Juniors highlight history

In Mrs. Blanton’s class, the students are being asked to create a model of what yellow journalism could have looked like during the Spanish-American war. The class went through the reasons for the beginning of the Spanish-American war. 

One question in particular was “Did yellow journalism fuel the outbreak of the Spanish-American war”. According to the curriculum, the class is “covering imperialism and how the United States became a superpower,” Blanton said.   

Jazz journalism was a term applied to American sensational newspapers in the 1920s. That focused on entertainment, celebrities, sports, scandal, and crime. This is tied into their next project that has to do with the 1920s, aka “The Jazz Age”. 

Mrs. Blanton’s US History class is doing a special project in which they learn and celebrate the 1920’s; better known as the “flappers” era. They are dividing the history of the 1920’s culture into, discrimination against women and civil right issues. Flappers were young women in the 1920s with short bobbed hair who wore short skirts. The word flappers originally were gifted to women who were more known for their more “free” behavior.

 The students were to pick a topic, research it, and make a project using information they found about the specific era.

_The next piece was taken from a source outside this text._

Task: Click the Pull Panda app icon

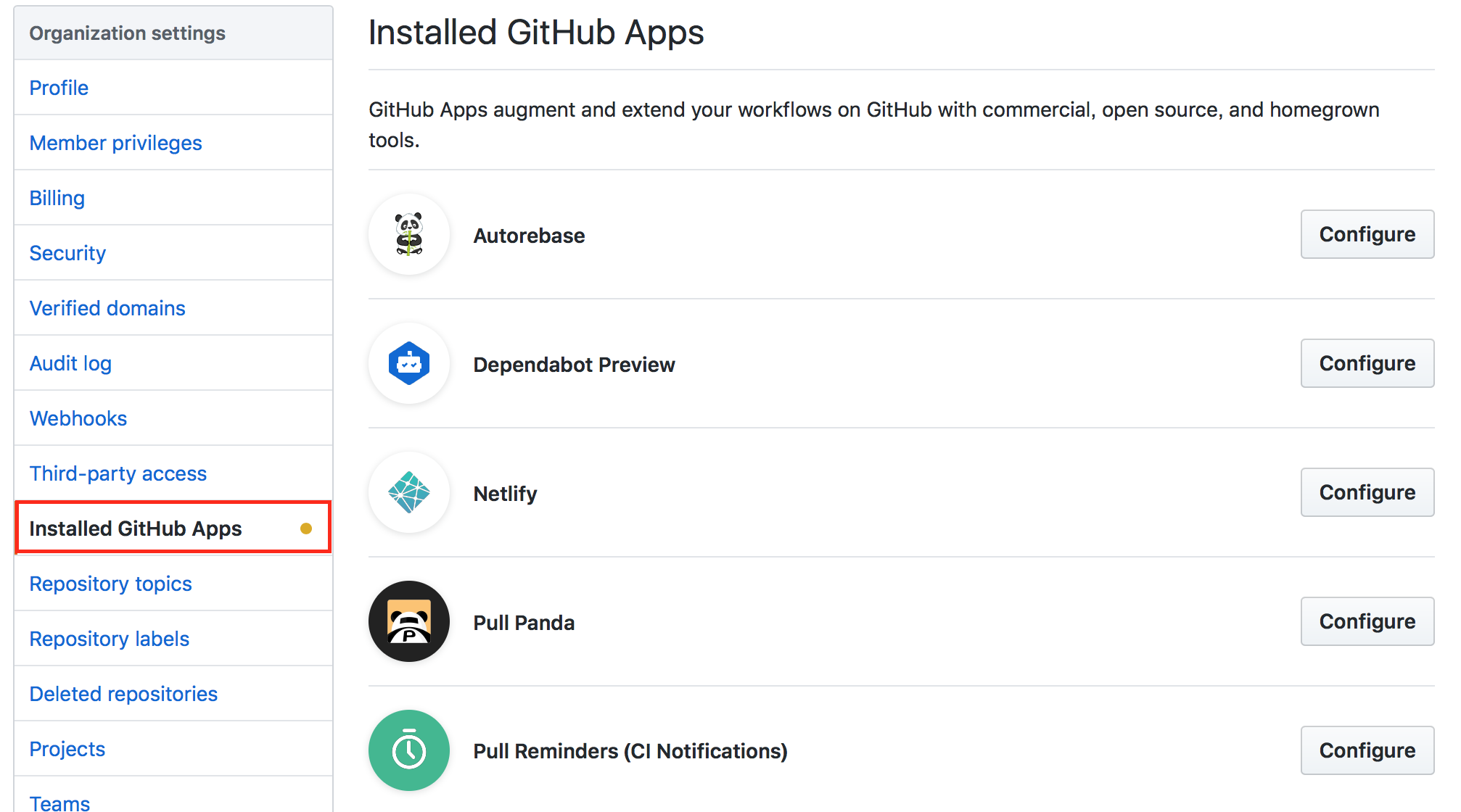Action: pyautogui.click(x=408, y=621)
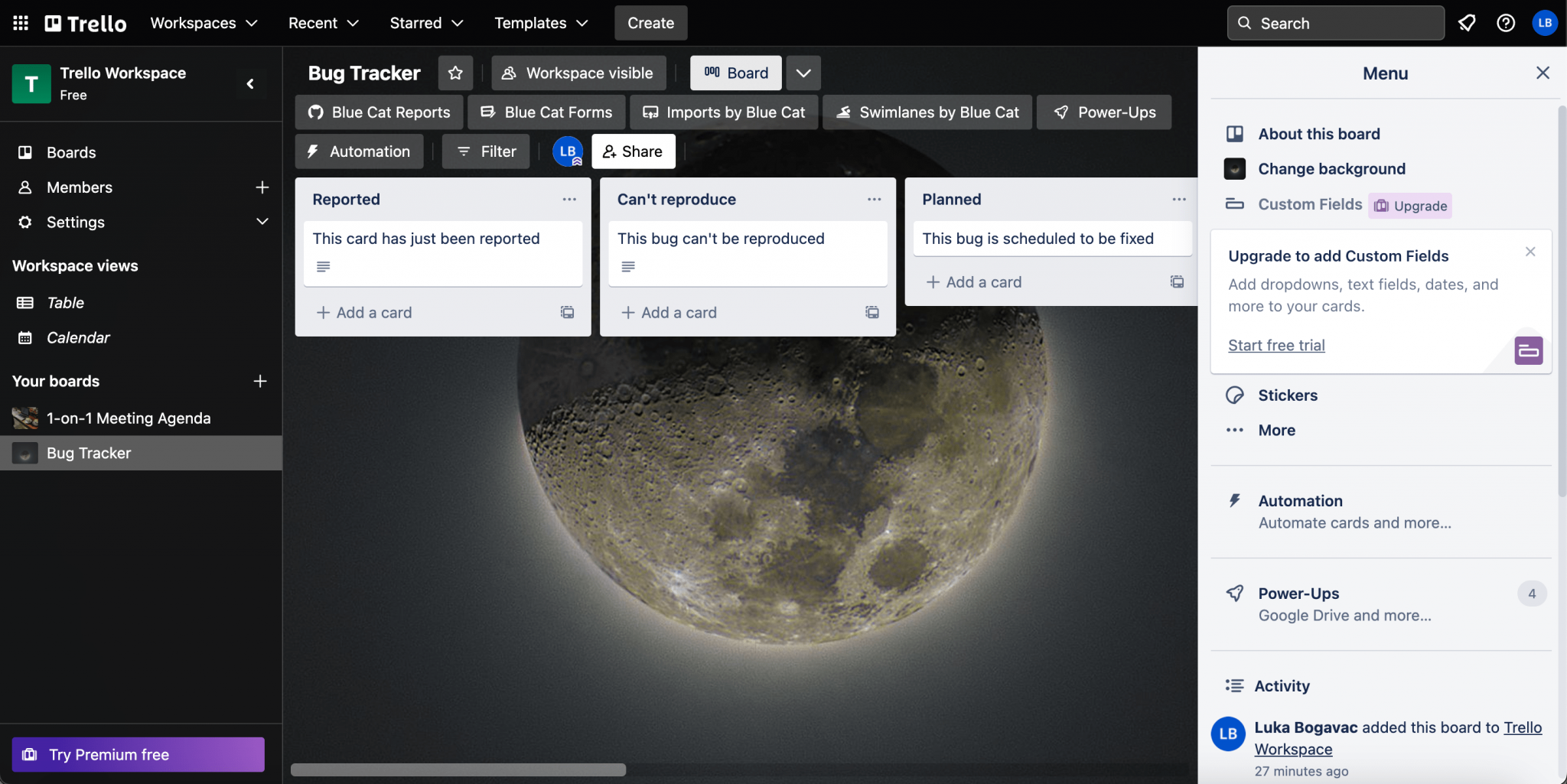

Some of which was the Harlem Renaissance era, the jazz age, and the Flappers era. But how the topic tied into the research project was completely up to the students. The students could choose up to 6 different topics to research and showcase. The project was initially going to be done solely because of state standards. But, they decided to put a spin on it and celebrate it in a completely different and fun way. They dressed up, danced, ate, and sang songs from the 1920s,  and explained and presented their projects to the entire class. 

Mrs. Blanton’s class also participates in making ornaments for the Christmas tree located in the Media Center. This projects only undertakes Mrs. Blanton’s students. The ornaments contain drawings and pictures of history dating from WWII to our most recent historical event, the Coronavirus. 

The Christmas tree is located in Tupelo High School’s media center to the left after entering the building.

One ornament on the tree contains an image of a soldier walking through the grass in Vietnam and in the reflection on the water shows a rice farmer. 

Another ornament resembles the coronavirus pandemic that occurred in 2020. The ornament in the middle shows an image of Franklin D. Roosevelt with the date 1932 and a famous quote from the former president, “Happy days are here again”.